HÖRBAR JAZZ
HÖRBAR JAZZ
Seit Louis Armstrong 1922 mit dem Zug in Chicago ankam, zählt die «Windy City» zu den wichtigen Jazz-Städten. In den 60er-Jahren erneuerte sich der Jazz in Chicago von Grund auf, eine zentrale Rolle spielte dabei die AACM (Association for the Advancement of Creative Musicians), 1965 ins Leben gerufen. Rechtzeitig zum 50-Jahr-Jubiläum dieser nach wie vor aktiven Organisation erscheint ein fabelhaft unperfekter Live-Mitschnitt aus dem Jahre 2013: Unter der freigeistigen Ägide des furiosen Schlagzeugers Jack DeJohnette gaben sich mit dem Pianisten Muhal Richard Abrams und den Holzbläsern Roscoe Mitchell und Henry Threadgill drei legendäre AACM-Helden ein alles andere als altersmildes Stelldichein.

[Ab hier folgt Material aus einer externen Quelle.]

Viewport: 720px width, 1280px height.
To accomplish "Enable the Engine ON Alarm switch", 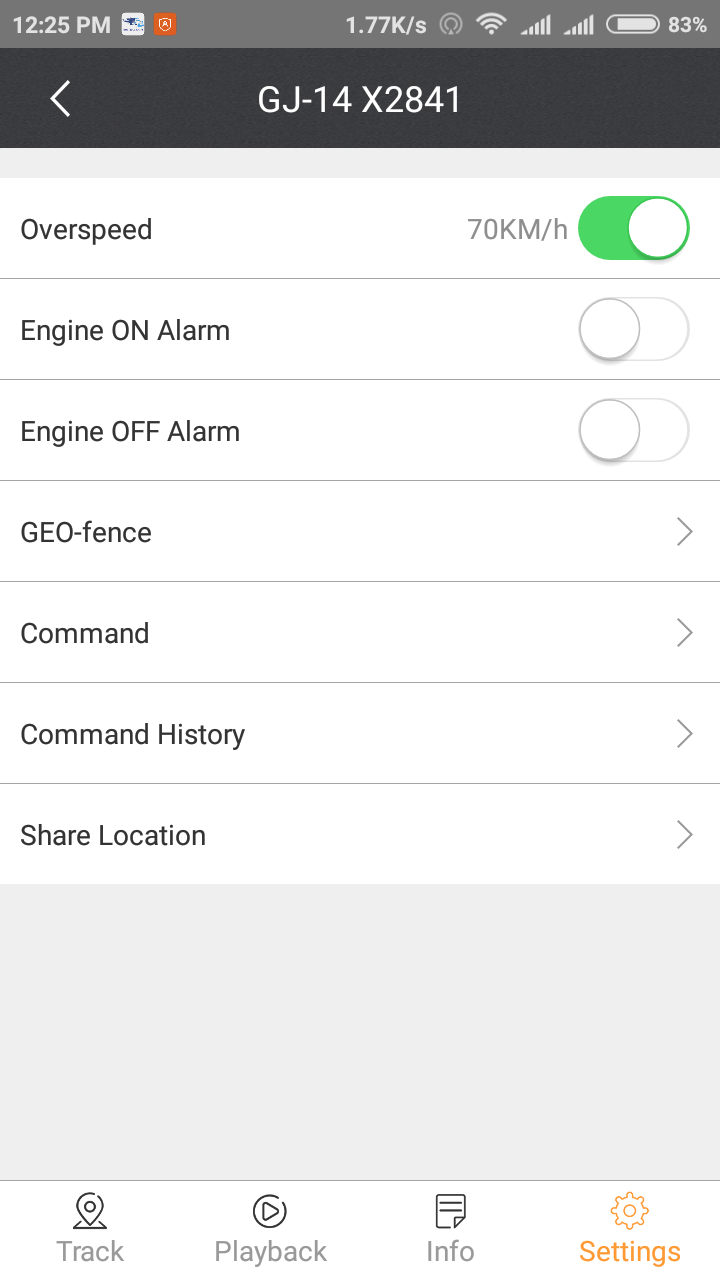I will click(634, 329).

Komplettiert wird die Band durch Larry Gray (Bass, Cello). Das Konzert, für das alle Musiker ausser Gray Stücke mitgebracht haben, hat Durchhänger. Die werden mehr als wettgemacht durch atemberaubende Improvisationspassagen voller Leidenschaft und Originalität, die ohne Jazz-Klischees auskommen.

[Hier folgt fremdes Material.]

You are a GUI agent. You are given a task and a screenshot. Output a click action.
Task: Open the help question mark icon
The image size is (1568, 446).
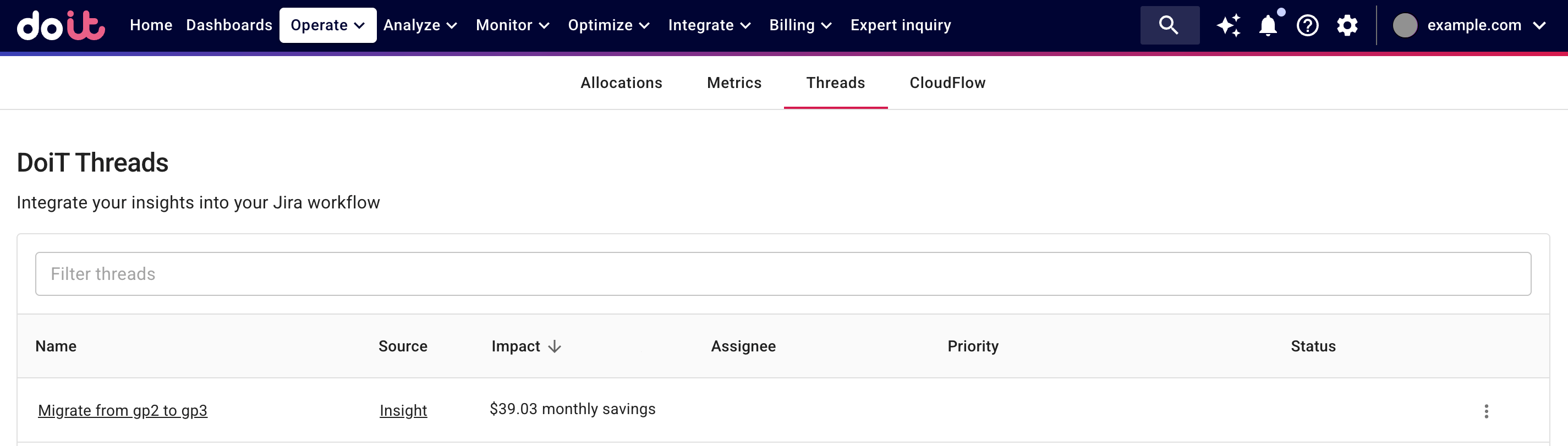1307,25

Jack DeJohnette, «Made in Chicago», ECM 2392
Ab 1920 trat Sidney Bechet immer mal wieder in Paris auf, um schliesslich dort ab 1949 seine letzten zehn Lebensjahre zu verbringen. Zugespitzt könnte man sagen: Der Klarinettist und Sopransaxophonist aus New Orleans hat den Jazz an die Ufer der Seine getragen. Auf Bechet folgten zahlreiche weitere «Americans in Paris» aus der Jazzecke; unter ihnen Steve Lacy, der sich voll auf das schwer zu meisternde Sopransaxophon zu konzentrieren begann, nachdem er eine Aufnahme Bechets gehört hatte. Lacy begann als Dixieland-Adept, schloss sich dann aber der Avantgarde an. Eine seiner kuriosesten Aufnahmen machte Lacy 1977 in Paris. Mit dem japanischen Perkussionisten Masa Kwate zelebrierte er einen mysteriös-naiven Art-brut-Minimalismus, bei dem sich Einfälle und Zufälle die Waage halten. Manchmal klingt das so, als ob Lacy stoisch übe, während ein Nachbar einen Nagel einschlägt. Die LP «Shots» ist seit langem vergriffen, nun hat der Lacy-Bewunderer Werner X. Uehlinger sein Exemplar auf sorgfältige Weise digitalisieren und von Lacy-Kenner John Corbett kenntnisreich kommentieren lassen.